Earlier studies had reported that lesions at a joint are associated with increased risk for residual functional limitations [29, 32, 33]. Furthermore, amputation and visible muscular atrophy were associated with increased chance of residual functional limitations in previous studies [1, 28, 32]. Nonhealed lesions and a lesion at a distal part of an extremity were among independent risk factors for functional limitation in an earlier study [28]. Ellen et al. [24] in their assessment of functional limitation caused by BUD reported that out of 78 BU patients 58% had a reduction in the range of motion of one or more joints, 30% had one or more functional limitations of the leg and 21% of the arm, 49% had a functional limitation. The findings of our study were similar to the previously mentioned studies. Lesions at joints and the extremities of limbs were prone to disabilities due to the development of contractures or amputations (Table 2). Although disabilities such as visual impairment and psychological effects due to facial scars associated with the head and neck region of BU patients (Figure 3) were relatively few in our study, the level of disaster caused is equally severe, since the individual is incapacitated in almost all aspects of life, even in formal education especially when the victim is a child [21, 25].

Barogui et al. [1] in their study reported that a lesion >15 cm had the highest percentage of patients with functional limitation.

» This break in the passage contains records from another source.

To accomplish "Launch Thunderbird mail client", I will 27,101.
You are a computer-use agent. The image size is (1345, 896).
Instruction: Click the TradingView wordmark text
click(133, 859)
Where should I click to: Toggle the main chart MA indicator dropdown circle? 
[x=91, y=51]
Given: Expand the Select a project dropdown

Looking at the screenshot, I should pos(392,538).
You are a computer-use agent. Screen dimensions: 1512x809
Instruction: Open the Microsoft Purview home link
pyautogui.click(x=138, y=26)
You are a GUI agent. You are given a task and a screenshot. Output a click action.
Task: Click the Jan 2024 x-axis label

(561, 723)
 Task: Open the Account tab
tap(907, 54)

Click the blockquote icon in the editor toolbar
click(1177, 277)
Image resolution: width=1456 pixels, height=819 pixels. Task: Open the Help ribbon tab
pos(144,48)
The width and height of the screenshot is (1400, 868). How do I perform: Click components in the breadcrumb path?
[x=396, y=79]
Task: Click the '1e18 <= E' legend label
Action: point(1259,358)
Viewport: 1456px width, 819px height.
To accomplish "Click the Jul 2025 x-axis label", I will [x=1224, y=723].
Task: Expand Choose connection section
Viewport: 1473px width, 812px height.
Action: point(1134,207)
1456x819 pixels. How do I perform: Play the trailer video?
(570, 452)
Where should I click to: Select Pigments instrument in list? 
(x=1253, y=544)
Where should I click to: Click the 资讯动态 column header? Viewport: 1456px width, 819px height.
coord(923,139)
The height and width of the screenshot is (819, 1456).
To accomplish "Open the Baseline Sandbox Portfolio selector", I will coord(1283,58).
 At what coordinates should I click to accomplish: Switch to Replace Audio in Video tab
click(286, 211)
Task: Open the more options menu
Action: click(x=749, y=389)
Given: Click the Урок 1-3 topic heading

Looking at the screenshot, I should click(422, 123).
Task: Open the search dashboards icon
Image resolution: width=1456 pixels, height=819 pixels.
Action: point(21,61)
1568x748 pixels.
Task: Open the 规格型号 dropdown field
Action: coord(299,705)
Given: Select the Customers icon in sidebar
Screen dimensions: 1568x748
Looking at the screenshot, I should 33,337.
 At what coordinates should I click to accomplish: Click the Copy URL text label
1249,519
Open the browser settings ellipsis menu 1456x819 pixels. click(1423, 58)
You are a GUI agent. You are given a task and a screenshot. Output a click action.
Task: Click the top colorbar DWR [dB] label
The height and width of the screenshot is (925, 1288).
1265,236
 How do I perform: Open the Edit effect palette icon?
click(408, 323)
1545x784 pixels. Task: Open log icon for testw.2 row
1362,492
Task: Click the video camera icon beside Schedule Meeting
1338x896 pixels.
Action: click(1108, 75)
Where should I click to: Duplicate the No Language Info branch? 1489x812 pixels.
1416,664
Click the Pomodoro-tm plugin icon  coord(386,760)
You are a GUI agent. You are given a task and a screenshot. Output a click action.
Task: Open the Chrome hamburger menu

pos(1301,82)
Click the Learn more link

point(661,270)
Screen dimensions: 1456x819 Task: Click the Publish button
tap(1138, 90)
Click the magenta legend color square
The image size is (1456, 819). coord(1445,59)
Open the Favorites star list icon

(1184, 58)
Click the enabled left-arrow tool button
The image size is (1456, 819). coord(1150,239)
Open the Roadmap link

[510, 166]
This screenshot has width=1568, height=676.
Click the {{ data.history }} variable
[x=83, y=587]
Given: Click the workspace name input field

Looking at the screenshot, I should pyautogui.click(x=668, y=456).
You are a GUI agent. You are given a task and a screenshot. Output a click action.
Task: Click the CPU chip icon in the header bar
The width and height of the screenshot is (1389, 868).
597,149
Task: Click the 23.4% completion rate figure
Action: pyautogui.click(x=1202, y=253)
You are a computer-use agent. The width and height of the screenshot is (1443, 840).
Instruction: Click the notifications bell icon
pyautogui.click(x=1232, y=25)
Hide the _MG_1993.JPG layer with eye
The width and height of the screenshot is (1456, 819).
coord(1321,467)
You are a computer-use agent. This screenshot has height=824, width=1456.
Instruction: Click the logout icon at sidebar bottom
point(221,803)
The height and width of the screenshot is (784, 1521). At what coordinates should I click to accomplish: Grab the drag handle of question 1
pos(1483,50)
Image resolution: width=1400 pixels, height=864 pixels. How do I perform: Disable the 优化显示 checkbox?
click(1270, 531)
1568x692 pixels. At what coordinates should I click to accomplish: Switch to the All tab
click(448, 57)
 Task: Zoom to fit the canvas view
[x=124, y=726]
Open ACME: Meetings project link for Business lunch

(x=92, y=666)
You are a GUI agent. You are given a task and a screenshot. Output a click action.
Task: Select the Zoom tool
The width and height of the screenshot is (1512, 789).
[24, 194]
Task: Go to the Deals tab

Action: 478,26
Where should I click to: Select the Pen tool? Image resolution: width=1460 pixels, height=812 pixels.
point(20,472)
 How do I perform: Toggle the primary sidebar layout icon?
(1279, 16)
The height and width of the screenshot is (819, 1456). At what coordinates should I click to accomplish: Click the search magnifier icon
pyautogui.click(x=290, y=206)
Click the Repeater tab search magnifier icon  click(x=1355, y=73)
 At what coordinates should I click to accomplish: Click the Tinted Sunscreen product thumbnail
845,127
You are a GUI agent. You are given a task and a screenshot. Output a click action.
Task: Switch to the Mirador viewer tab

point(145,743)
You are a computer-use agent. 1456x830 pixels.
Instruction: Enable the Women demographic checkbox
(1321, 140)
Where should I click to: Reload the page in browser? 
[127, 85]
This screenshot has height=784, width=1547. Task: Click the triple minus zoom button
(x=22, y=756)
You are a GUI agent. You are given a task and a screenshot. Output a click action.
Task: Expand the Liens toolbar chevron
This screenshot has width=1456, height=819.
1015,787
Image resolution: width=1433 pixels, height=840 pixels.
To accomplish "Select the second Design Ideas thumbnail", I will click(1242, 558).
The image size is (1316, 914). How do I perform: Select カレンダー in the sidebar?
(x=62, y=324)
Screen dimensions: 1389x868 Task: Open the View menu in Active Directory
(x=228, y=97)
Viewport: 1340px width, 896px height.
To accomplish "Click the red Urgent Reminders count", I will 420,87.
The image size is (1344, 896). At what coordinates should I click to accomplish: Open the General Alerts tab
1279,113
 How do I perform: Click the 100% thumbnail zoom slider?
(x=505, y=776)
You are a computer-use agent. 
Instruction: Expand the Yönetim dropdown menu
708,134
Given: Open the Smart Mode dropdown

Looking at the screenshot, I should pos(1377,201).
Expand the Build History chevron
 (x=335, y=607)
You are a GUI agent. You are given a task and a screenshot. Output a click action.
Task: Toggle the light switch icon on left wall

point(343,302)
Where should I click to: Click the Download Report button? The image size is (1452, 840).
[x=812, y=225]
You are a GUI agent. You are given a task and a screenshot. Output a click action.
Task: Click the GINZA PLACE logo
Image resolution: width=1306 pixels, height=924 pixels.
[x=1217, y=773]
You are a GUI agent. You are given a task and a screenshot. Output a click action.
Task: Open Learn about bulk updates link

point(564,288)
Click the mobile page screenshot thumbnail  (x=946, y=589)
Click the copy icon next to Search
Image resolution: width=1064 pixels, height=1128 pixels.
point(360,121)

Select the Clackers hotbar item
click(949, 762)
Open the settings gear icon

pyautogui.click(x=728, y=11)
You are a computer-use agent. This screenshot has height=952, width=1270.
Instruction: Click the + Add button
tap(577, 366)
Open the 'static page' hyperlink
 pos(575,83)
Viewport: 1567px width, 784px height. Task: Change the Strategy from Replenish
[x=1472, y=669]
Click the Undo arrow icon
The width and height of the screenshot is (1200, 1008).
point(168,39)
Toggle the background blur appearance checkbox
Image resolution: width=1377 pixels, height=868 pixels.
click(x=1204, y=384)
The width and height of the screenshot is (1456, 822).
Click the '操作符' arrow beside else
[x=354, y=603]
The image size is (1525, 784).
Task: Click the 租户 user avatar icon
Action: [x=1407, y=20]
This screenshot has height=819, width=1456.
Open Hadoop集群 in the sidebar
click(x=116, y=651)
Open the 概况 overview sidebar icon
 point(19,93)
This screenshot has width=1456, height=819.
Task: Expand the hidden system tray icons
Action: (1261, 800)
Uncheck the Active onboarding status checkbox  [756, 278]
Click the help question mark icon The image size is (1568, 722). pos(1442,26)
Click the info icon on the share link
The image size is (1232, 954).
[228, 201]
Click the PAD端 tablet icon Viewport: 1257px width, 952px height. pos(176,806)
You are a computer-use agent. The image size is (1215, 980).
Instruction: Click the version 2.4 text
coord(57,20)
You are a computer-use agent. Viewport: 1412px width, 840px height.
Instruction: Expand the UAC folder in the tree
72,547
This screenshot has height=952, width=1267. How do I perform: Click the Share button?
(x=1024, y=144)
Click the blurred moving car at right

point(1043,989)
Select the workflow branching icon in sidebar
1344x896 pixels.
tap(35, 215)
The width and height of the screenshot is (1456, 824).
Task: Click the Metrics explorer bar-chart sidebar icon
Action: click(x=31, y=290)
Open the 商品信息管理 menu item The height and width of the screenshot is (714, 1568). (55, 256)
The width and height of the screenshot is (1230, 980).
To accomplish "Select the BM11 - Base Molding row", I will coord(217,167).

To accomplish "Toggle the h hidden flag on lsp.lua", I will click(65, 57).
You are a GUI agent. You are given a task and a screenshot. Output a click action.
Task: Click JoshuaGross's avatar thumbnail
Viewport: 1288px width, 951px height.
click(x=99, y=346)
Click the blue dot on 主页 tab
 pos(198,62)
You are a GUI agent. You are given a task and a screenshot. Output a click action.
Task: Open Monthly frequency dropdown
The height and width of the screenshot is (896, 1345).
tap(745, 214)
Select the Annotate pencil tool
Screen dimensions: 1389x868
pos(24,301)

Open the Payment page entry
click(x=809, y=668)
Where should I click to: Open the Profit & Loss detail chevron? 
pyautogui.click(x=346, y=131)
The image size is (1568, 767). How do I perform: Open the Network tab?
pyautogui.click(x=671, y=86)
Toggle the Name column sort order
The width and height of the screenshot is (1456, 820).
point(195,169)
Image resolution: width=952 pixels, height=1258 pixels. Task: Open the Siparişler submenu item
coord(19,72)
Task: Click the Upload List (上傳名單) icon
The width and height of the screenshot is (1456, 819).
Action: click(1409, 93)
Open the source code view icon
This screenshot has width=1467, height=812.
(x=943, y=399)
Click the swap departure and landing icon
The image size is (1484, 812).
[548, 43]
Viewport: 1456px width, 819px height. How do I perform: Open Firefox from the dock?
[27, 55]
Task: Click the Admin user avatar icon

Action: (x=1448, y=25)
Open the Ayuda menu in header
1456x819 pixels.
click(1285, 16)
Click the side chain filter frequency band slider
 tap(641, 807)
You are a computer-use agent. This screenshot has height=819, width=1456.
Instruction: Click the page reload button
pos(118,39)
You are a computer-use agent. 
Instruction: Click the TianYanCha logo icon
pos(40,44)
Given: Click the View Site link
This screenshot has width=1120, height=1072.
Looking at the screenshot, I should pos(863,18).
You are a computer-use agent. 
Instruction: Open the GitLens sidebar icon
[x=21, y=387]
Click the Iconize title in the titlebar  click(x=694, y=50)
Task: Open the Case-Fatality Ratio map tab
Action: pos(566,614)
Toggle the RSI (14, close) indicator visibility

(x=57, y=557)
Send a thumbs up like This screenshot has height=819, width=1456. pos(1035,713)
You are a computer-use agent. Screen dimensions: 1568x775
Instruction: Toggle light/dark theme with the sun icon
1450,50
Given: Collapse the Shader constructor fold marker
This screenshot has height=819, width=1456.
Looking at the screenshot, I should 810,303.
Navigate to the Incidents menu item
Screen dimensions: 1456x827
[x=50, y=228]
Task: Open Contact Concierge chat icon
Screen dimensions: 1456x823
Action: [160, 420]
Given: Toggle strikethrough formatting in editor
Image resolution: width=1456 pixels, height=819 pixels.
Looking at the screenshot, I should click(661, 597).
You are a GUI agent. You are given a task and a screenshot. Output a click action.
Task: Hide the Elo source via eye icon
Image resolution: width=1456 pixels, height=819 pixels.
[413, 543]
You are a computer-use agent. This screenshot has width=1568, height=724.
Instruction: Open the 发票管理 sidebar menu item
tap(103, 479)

Debacker et al. [34] in a Benin study reported that a year after the introduction of antibiotic treatment to all patients with Buruli ulcer in Benin, the number of small (category I) lesions (<5 cm) at presentation increased while the number of large (>15 cm; category III) lesions decreased. He added that “it might reflect earlier reporting, perhaps as a result of the introduction of antibiotic treatment or of patient education”. The results of this current study reveal that most of the lesions had a diameter >15 cm; lesion <5 cm were located around the eye region (Figure 6). This is practically the same as that of Barogui et al. [1], however, not in line with the report of Debacker et al. [34]. This might be due to the delay in seeking appropriate medical treatment by most of the patients, hence, report to GEMH with already deteriorated BU conditions.

As advocated by WHO in “Concepts in prevention of disability and rehabilitation”, disability in BU can be prevented or minimized with early diagnosis of the nodules, antibiotic treatment, and surgical excision—together with adequate management of the skin, soft tissues, and joints during the wound-healing process [25]. In addition it should be noted that intervention to prevent disability start before excision and continue after excision and skin grafting, in order to prevent soft tissue and joint contractures. Prevention of disability and rehabilitation are only possible with the active participation of those affected by BU, their families, the community, and the health-care team.

5. Conclusion

The trend of disability after the study reveals a proportional increase from 2004 to 2009. Contracture at the knee and ankle joint after healing was the highest disability recorded. Management difficulties and disabilities caused by BUD could be avoided by early detection and treatment of the disease, supported by intensive health education programs within the municipality and its environs.

Acknowledgments

The authors wish to thank both the clinical and nonclinical staffs of GEMH especially Mr. Faith Amanfu, Ms Charity Tornu, and Mr. Richard Zorve for helping them in the data collection that formed the basis of this work.